El descubrimiento de aceite de oliva adulterado desata el debate sobre los controles en el norte de Chipre

Los elevados precios del aceite de oliva y la prohibición de importaciones impuesta por el Estado de facto han creado un terreno fértil para los operadores sin escrúpulos del mercado local.

El debate sobre los controles del aceite de oliva se ha reavivado en el norte de Chipre después de que un muestreo aleatorio realizado por el Ministerio de Agricultura y Recursos Naturales del Estado de facto revelara que 19 de las 66 botellas etiquetadas como aceite de oliva virgen o virgen extra estaban adulteradas.

Los análisis se llevaron a cabo en enero, con botellas seleccionadas de cinco de los seis distritos del Estado. Los resultados del análisis se publicaron a finales del mes pasado.

«Es evidente que no se están realizando análisis periódicos del aceite de oliva», declaró Fide Kürşat, diputado del Partido Republicano Turco, a la cadena local Kıbrıs Postası TV. «Se debe sacar a la luz a quienes obtienen beneficios desleales vendiendo aceite de oliva falso y a quienes juegan con la salud pública».

El Ministerio de Agricultura afirmó que había identificado a siete empresas responsables de 18 de las muestras y que está emprendiendo acciones legales contra cinco de ellas. No se pudo identificar a los productores de una de las muestras.

Véase también: La finca de olivos que dio nueva vida a la tierra de nadie de Chipre

La Cámara de Industria turcochipriota ha respondido al informe instando al gobierno a financiar nuevos laboratorios y ampliar las pruebas. Actualmente, los productores y funcionarios del norte de Chipre envían muestras a Turquía para su análisis.

Según la Comisión Europea, que considera a Chipre como un único país aunque no concede a los chipriotas del norte los derechos habituales de los miembros de la Unión Europea, se preveía que la isla produjera 6.000 toneladas de aceite de oliva en la campaña 2023/24, el mayor rendimiento de la isla desde 2017/18.

Chipre del Norte

El norte de Chipre, también conocido como la República Turca del Norte de Chipre, es un Estado autoproclamado que ocupa la parte noreste de la isla mediterránea de Chipre. Solo lo reconoce Turquía, mientras que las Naciones Unidas y 192 de sus países miembros consideran que toda la isla es un único país. La división tiene su origen en los conflictos entre grecochipriotas y turcochipriotas de las décadas de 1960 y 1970. A pesar de los llamamientos internacionales a la reunificación, la isla sigue políticamente dividida.
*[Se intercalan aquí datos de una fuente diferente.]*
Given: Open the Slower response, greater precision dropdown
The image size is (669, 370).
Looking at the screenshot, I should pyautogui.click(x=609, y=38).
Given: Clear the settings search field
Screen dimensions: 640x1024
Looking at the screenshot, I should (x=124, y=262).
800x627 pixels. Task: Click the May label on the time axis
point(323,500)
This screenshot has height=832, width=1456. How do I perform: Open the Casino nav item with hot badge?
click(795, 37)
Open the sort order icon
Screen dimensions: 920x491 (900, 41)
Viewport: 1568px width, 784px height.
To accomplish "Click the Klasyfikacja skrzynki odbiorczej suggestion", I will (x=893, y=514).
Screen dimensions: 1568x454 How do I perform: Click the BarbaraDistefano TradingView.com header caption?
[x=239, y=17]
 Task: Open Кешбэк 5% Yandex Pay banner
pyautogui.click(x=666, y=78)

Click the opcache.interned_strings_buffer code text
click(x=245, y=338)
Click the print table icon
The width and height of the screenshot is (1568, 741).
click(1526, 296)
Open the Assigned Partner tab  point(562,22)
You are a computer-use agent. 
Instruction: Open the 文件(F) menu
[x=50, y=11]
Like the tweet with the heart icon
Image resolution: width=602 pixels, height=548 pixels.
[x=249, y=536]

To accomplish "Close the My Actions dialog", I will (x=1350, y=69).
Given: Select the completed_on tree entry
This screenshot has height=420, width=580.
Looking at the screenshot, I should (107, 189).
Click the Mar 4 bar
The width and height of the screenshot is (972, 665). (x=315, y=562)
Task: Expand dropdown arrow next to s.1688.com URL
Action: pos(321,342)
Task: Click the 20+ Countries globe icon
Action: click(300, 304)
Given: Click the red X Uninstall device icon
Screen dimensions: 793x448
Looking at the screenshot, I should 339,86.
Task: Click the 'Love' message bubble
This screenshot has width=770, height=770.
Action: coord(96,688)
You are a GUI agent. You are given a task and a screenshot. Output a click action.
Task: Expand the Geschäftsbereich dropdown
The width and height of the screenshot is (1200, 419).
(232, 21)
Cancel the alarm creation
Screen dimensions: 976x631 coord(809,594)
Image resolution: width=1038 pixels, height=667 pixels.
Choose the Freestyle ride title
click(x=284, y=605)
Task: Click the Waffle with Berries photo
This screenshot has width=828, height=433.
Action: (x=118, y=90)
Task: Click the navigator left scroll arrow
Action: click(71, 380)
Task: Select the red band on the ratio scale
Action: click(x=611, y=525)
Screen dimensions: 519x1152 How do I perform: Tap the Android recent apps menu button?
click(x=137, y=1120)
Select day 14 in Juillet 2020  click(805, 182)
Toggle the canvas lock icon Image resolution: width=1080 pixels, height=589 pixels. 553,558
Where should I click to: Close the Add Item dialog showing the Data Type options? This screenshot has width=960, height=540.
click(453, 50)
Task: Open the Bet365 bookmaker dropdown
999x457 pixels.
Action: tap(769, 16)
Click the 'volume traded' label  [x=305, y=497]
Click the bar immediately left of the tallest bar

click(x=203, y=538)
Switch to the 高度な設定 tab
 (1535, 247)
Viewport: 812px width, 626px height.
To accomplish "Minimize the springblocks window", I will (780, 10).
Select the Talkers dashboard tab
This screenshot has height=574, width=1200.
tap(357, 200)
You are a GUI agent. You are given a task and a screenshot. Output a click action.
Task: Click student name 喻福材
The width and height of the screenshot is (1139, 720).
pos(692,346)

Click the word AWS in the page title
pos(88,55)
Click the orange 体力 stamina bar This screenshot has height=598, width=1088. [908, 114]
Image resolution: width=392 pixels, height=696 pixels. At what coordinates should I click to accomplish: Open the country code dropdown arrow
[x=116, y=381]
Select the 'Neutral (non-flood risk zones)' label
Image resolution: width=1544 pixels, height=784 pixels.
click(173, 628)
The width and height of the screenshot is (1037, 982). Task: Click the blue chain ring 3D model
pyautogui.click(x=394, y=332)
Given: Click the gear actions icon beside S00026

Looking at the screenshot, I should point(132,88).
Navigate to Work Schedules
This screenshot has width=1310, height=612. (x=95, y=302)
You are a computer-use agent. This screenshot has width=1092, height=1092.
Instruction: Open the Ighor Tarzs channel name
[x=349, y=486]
Celal Arap, un pro­du­tor con al­rededor de 1.000 árboles en el norte de Chipre, indi­có que las poli­ticas del go­ber­no crea­n con­di­ciones para el fraude en el estado. Declaró al periódico local Kibris que la prohibición de importar aceite de oliva de 2010 hizo que, en ocasiones, la producción local no cubriera la demanda.

En su lugar, los pro­du­ctores importan aceitunas como solu­ción alternativa, que luego muelen para pro­du­cir aceite de aceituna. «Con el paso del tiempo, debido al cambio en la es­truc­tura demogra­fica y, por supuesto, en los gustos del país, ha surgido una gran demanda de aceitunas pro­venientes del extranjero», afirmó.

Sin embargo, a medida que los precios de las aceitunas subían al mismo ritmo que los del aceite de oliva, los productores han tenido dificultades para importar suficientes aceitunas para satisfacer la demanda, lo que ha creado un terreno fértil para los actores sin escrúpulos del sector.

«En la situa­ción actual, es muy arriesgado para los pro­duc­tores na­cionales invertir en aceitunas», dijo Arap. «El pro­ducto era cuatro veces más caro este año en co­mparación con el año pasado».

«Esta situación pone al productor en serias dificultades», añadió. «El productor solo puede comprar una cuarta parte del producto que compró el año pasado con el dinero obtenido de la venta del aceite de oliva del año pasado. Esto también es un problema muy grave».

Aunque el ministerio no especuló sobre la causa de la adulteración, los elevados precios del aceite de oliva en origen han alimentado el fraude a nivel mundial.

Según Europol, la venta de aceite de oliva falso se ha convertido en una «práctica habitual». La agencia policial europea hizo esta declaración tras incautar 260 000 litros de aceite de oliva adulterado en España e Italia en diciembre.

En el caso de Chipre del Norte, las inspecciones periódicas podrían ser la mejor forma de reducir las falsificaciones en el mercado local.

«No basta con crear nuevas leyes; también hay que aplicar urgentemente las regulaciones necesarias y eliminar la falta de controles, que es uno de los mayores problemas del país», afirmó Kürşat.

Arap se mostró de acuerdo: «Hay que hacer rendir cuentas a quienes cometen estos actos», concluyó.